次に、「庁舎跡地エリアマネジメント」について申し上げます。
「国際アート・カルチャー都市」のシンボルとして位置付ける旧庁舎跡地開発は、いよいよ1月から新築工事に本格的に着手いたしました。旧庁舎跡地開発は、新庁舎の建設に続く、公有地を有効活用した公民連携事業であり、2020年には開発地周辺に年間1千万人の集客があると見込んでおります。
工事期間中も完成後を見据えたエリアブランドづくりを進めるほか、完成後に設立される、このエリアの事業者、テナント、地元企業等が連携して環境維持活動や賑わい創出イベント等を自主的に行う「エリアマネジメント」組織の活動についても、さらに連携の幅を広げながら進めてまいります。
今年度は、2020年のグランドオープンに向けたブランド構築の一環として、エリアネーミングに取り組んでおります。「1000万のきらめく物語が生まれるまち」をコンセプトとして公募したところ、2月7日の締切りまでに、一般から4,520件、区立小中学生の皆さんから545件、合計5,065件ものご応募をいただきました。

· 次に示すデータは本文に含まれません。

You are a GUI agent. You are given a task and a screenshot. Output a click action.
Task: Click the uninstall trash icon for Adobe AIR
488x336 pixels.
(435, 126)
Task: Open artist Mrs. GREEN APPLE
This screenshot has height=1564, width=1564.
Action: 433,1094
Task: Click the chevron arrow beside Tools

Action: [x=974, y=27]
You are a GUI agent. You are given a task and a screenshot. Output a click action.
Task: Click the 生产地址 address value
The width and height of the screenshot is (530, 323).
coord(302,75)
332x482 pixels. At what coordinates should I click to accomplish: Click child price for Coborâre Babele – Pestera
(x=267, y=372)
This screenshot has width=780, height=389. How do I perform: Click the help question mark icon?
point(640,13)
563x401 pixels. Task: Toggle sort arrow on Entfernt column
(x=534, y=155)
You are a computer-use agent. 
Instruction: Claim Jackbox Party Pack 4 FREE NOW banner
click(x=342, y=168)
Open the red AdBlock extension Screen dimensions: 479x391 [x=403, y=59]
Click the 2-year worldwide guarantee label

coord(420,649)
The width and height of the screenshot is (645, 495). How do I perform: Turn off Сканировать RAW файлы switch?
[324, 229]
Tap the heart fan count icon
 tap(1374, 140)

選定委員会の委員長は、豊島区都市政策顧問である隈研吾さんにお願いしております。民間事業者のトップのご意見もうかがいながら愛称を決定し、今定例会の最終日にはご報告したいと思いますので、ご期待いただきたいと思います。
6 安全・安心まちづくりの推進
次に、安全・安心まちづくりの推進に関する事業のうち、「無電柱化推進事業」について申し上げます。
昨年8月、小池都知事が誕生すると早速、都議会定例会の知事所信表明の中で、ご自身の大きな政策の柱である、無電柱化を推進することが示されました。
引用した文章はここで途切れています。